■ WORK TO BE COMPLETED ■
When you reach the line that contains "Task: Enable Execute permission for User" in the data below, start reproducing lines exactly, and stop after the line that contains "This screenshot has width=1024, height=773.".

■ GIVEN RECORDS ■
_ _ _ _ _ _ _

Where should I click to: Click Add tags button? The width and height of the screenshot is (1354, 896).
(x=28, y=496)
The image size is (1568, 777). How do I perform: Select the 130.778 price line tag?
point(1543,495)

_ _ _ _ _ _ _

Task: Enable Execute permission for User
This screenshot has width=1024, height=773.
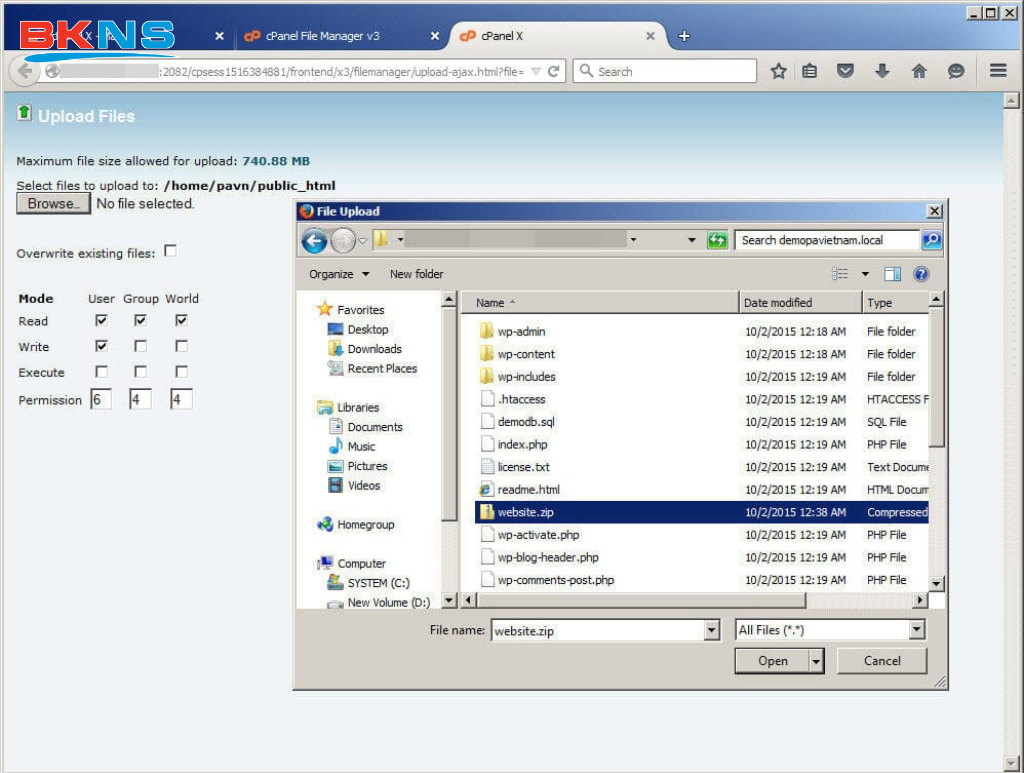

_ _ _ _ _ _ _

■ SOLUTION ■
Task: Enable Execute permission for User
This screenshot has width=1024, height=773.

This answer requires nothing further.